THE RHETORIC. The conduct exhibited in this debate by the leadership of NOBTS is most troubling. While no crisis looms, years of delay have now brought us a series of accusations and innuendo by respected SBC leaders against respected SBC leaders. NOBTS leaders have recently been quoted as stating that the Executive Committee has mishandled information and implied that such was intentional; they claim to have facts proving their case but refuse to provide them. They’ve even claimed they were rudely received at the February discussion of this matter. Not so. These and other comments are well documented in published press quotations and various dissertations. I have worked faithfully at my duties with the Executive Committee and I find such opprobrious tactics not only offensive, but scripturally impermissible. I have not found one quotation from an Executive Committee person disparaging the speech and actions of the NOBTS personnel nor have I heard such talk in casual conversation at our meetings. If the leadership at NOBTS actually believes misconduct has taken place then proof of such must be offered along with the accusation. It is unbelievers who, in our secular culture, think that when one is unable to argue the facts, it is acceptable to attack those in disagreement. For Christians, this ought not to be so.

CONCLUDING RECOMMENDATION

The “bottom line”: Should the Southern Baptist Convention have exclusive, uncontested ownership of each and every entity, including New Orleans Baptist Theological Seminary? If your answer to that question is “yes”, then the messengers to the 2004 Annual Convention should clearly state that to the leadership of NOBTS. And if you answer is “yes,” you would be affirming the continuing duty of the seminary board, and only the seminary board (not the Executive Committee) to manage the affairs of the seminary. But if your answer is “no”, then we would have to backtrack and look at all those entities that have adopted the Sole Member Model. We must have a comprehensive, consistent and effective business model to use in conducting our Convention’s business and ministry as we boldly go forward for Christ.

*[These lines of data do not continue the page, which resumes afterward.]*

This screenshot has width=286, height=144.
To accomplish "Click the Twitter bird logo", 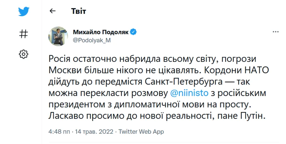I will [x=24, y=11].
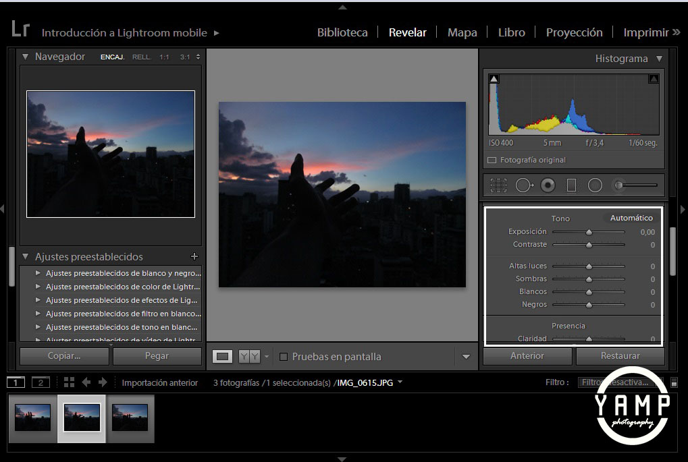Click the Before/After YY view icon

point(249,357)
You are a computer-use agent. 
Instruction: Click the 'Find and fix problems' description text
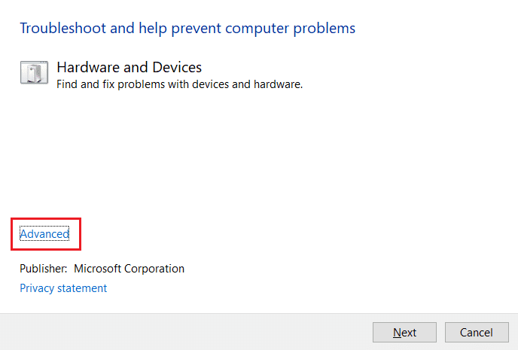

I am an engineer, a businessman, and a 30-year military retiree (USAFR). I am obviously not a scholar and this paper certainly doesn’t pretend to be a scholarly thesis. However, I sincerely believe I represent the viewpoint of the average person in the pews of our churches that loves this convention and desires to protect it from any future harm. They assume that their representatives at the various entities are being good stewards of the resources entrusted to them. This includes protecting those resources from being stolen away in the dark of night at any point in the near or far distant future. It also includes obtaining immunity for the Convention from liability in lawsuits. The question at hand is not about scripture, theology, scholarship or tradition. All of our SBC leaders are committed to sound theology based on the inerrancy of the Scriptures and the Lordship of Jesus Christ. It is about sound legal and business practice. Good, sound business practices are what work well in the legal arena. Adherence to the legal aspect of all matters works well in the business arena. I have also found that good, sound Biblical principals work well in the business arena. But, we’ve seen more than enough evidence that theology and religious tradition don’t get much respect once the lawyers and judges go to work.

“Sole Membership” may not be the right model fifty years from now but it is the right model now. I urge all Southern Baptists to prepare for addressing this question in such a way that Southern Baptist Convention ownership of our great seminary at New Orleans can never be legally challenged.